Results: Many of the participants in the ketamine group also frequently used cocaine and cannabis. Among the ketamine users, 12.6% were diagnosed with a mood disorder and 8.9% with an anxiety disorder. The participants in the ketamine group had worse performance than the healthy controls on tests of general intelligence, verbal, visual and working memory and executive functioning. In terms of grey matter volumes, the right orbitofrontal cortex, right medial prefrontal cortex, left and right hippocampus and possibly the left orbitofrontal cortex were smaller in the ketamine group. In contrast, the volumes of the left basal ganglia, left putamen and possibly the left caudate were higher in the ketamine group. In terms of white matter volumes, the ketamine group had a lower periventricular white matter volume in the right hemisphere. The grey matter volumes of the left and right orbitofrontal cortex, right medial prefrontal cortex, left basal ganglia and left putamen, and right periventricular white matter volume were negatively correlated with the severity of ketamine dependence. The hippocampal volumes were correlated with performance on the arithmetic, information and digit span tests. The periventricular white matter volume also correlated with the information score.
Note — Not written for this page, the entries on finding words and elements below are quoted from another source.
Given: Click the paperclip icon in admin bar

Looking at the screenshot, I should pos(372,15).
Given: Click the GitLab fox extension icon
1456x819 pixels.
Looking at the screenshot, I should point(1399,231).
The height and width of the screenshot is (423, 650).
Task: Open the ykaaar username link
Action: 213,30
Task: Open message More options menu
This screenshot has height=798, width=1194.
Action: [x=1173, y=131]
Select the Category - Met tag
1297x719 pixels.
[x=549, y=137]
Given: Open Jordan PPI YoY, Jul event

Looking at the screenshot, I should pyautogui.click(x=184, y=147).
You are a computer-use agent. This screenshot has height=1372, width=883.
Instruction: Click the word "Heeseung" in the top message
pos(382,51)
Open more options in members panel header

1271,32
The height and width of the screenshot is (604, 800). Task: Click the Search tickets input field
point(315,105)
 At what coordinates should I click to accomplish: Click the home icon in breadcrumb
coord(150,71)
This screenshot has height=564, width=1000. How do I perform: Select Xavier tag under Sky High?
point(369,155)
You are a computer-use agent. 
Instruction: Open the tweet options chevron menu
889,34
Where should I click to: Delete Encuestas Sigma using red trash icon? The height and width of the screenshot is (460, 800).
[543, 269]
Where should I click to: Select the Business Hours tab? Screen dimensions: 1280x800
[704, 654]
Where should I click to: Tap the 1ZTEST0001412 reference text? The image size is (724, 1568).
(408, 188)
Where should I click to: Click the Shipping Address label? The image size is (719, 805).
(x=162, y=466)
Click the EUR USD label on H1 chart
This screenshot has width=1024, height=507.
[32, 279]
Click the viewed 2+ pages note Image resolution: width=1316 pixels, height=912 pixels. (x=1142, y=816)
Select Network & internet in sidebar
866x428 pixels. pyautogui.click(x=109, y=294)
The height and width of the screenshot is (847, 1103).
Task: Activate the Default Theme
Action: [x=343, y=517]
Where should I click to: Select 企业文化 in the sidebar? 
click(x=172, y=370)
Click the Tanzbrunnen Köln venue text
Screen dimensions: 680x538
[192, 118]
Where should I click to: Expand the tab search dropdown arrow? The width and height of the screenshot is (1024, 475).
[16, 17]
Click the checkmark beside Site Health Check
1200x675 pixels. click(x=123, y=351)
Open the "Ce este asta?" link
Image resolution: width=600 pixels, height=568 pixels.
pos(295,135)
A functional connectivity examination of the default mode network revealed significantly decreased connectivity in the medial part of the bilateral superior frontal gyrus, left middle frontal gyrus, bilateral gyrus rectus, left superior temporal pole, left inferior temporal gyrus, bilateral angular gyrus and bilateral cerebellum crus II in the ketamine group. This group also displayed increased connectivity in the bilateral precuneus and right inferior occipital gyrus.
Conclusion: The results provide imaging evidence of brain damage in chronic ketamine users. Chronic ketamine use was associated with reduced grey and white matter volumes in certain regions of the brain. Chronic ketamine use was also associated with altered functional connectivity with the default mode network. Abnormal brain structures and altered functional organisation of the brain network may underlie the hypersensitivity towards drug related cues but weakened cognitive control in those with ketamine addiction. Longitudinal or prospective studies would help to strengthen the evidence on the reversibility of the structural and functional brain damage caused by ketamine.